The CLL section of the NCCN Clinical Practice Guidelines in Oncology (NCCN Guidelines) for Non–Hodgkin’s Lymphoma recommends risk-adapted therapy based on cytogenetic abnormalities (available online at NCCN.org).5 Therefore, cytogenetic and fluorescence in situ hybridization analyses must be obtained before initiating therapy. Initial treatment with chemotherapy is recommended for patients with del(17p) or del(11q); p53 mutation is encompassed by del(17p). Patients without these cytogenetic abnormalities are only treated if they have significant disease-related symptoms, potential end-organ dysfunction, or progressive lymphadenopathy, anemia, or thrombocytopenia. Because clonal evolution can occur during treatment, repeat cytogenetic analysis should be performed between changes in therapy or if the disease course suddenly changes so that therapy can be redirected. AlloHCT can potentially cure CLL because of GVL effects. Nonmyeloablative conditioning followed by alloHCT results in a 4- to 5-year progression-free survival rates of 42% to 39%, respectively, and overall survival rates of 65% to 50%, respectively, in patients with high-risk CLL, indicating the long-term efficacy of alloHCT in this disease and supporting the existence of a GVL effect.6,7 AlloHCT should be offered to any eligible patient with del(17p) who is in complete or partial remission, those with del(11q) who experience a partial remission, and those without del(17p) or del(11q) who experience a poor response to second-line therapies. The timing of transplant is crucial, and adequate time should be allowed to identify a suitable donor. Clinicians should be careful not to lose the window of opportunity for transplant afforded by clinically controlled CLL.

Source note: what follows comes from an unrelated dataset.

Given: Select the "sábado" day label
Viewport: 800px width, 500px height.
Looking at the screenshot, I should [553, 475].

After an initial period of observation, the patient was treated with FR, R-CHOP, and finally BR in rapid succession. Despite a 90% overall response and 47% complete response rate for FR, an overall response rate of 71.5% for R-CHOP, and a 45.5% response rate for BR in patients with fludarabine-refractory CLL, this patient continued to have progressive disease.8,9 His clinical course was consistent with his high-risk cytogenetic features, which predicted for resistance to conventional therapy. Alemtuzumab has been shown to be beneficial in therapy-refractory CLL.1013 However, because this patient had bulky extensive lymphadenopathy, chemotherapy was given because of its potentially greater cytoreductive effects. Altogether, these chemotherapy regimens produced a partial response.

This patient underwent alloHCT but soon experienced relapse. NCCN Guidelines suggest treatment in a clinical trial or with second-line therapy for relapsed or refractory disease after alloHCT.5 DHAC was initially given for cytoreduction.5 Because of reports indicating decreased effects in bulky disease, alemtuzumab was not initially given, although it was started after the poor response to DHAC.11 Surprisingly, a greater-than-expected effect was seen and the patient experienced a complete remission.

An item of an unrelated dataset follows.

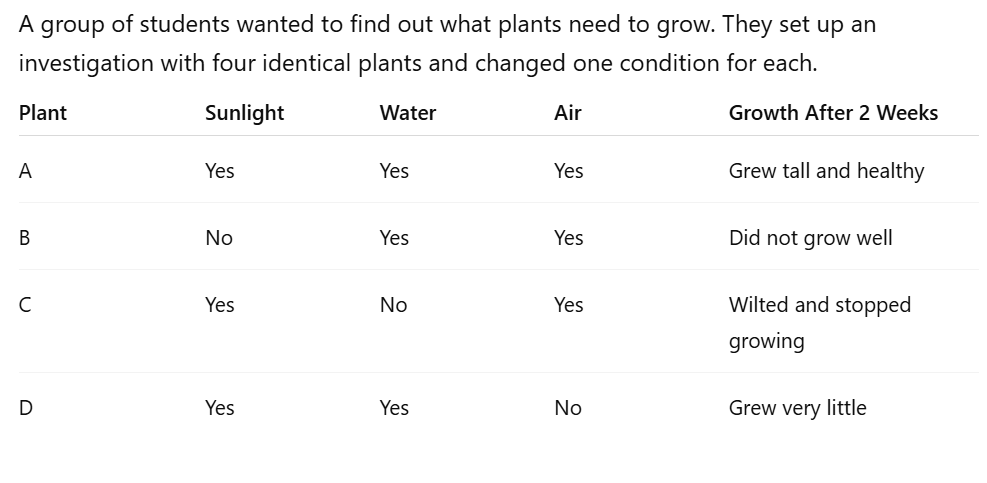
Task: Select the Plant A row label
Action: (26, 171)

Alemtuzumab is a recombinant humanized IgG1 monoclonal antibody directed against human CD52. It has clinical activity in patients with CLL, including those with mutated p53, although it has decreased efficacy in bulky lymphadenopathy greater than 5 cm, with only 58.8% lymph node reduction.1013 The authors hypothesize that the greater-than-expected effect was from the presence of a new immune system from the donor. Prospective studies of the kinetics of CLL minimal residual disease after alloHCT have shown that GVL effects can be modulated by donor lymphocyte infusions and withdrawal of immunosuppression.14 Furthermore, T-cell donor chimerism greater than 95% by day 30 after alloHCT has been shown to predict for sustained molecular remission in CLL at 1 year.15 The combination of withdrawing immunosuppression and giving alemtuzumab may have facilitated conversion to full donor chimerism and subsequent GVL effects eradicating the CLL. Neutrophils and natural killer cells have also been shown to be instrumental to the antitumor activity of alemtuzumab.16 Polymorphisms in immunoglobulin Fc receptors FcγR2a and FcγR3a, which result in stronger binding to the IgG1 Fc region, have also been shown to enhance antibody-dependent cell-mediated cytotoxicity for many antibodies in clinical use, such as rituximab, cetuximab, and trastuzumab.1719 All of these are potentially different compared with the patient’s germline status after alloHCT, and could explain the greater-than-expected effect observed for alemtuzumab. In this patient, alemtuzumab was also used for its anti-GVHD activity in addition to its antitumor activity.20,21 Thus, the history of alloHCT considerably affected the selection of therapeutics for treatment of relapsed/refractory CLL.

Conclusions

NCCN Guidelines for CLL recommend a risk-adapted approach to therapy based on cytogenetic analysis with alloHCT for patients with refractory disease or poor prognostic markers.5 As shown in this case report, cytogenetic analysis is crucial for planning therapy. Additionally, the use of alloHCT introduces new considerations when selecting continued therapy for refractory or relapsed disease. Many therapies, especially immune-based therapies such as alemtuzumab that were less ineffective before alloHCT, may find newly increased efficacy in the presence of a new immune system and new uses specific to alloHCT.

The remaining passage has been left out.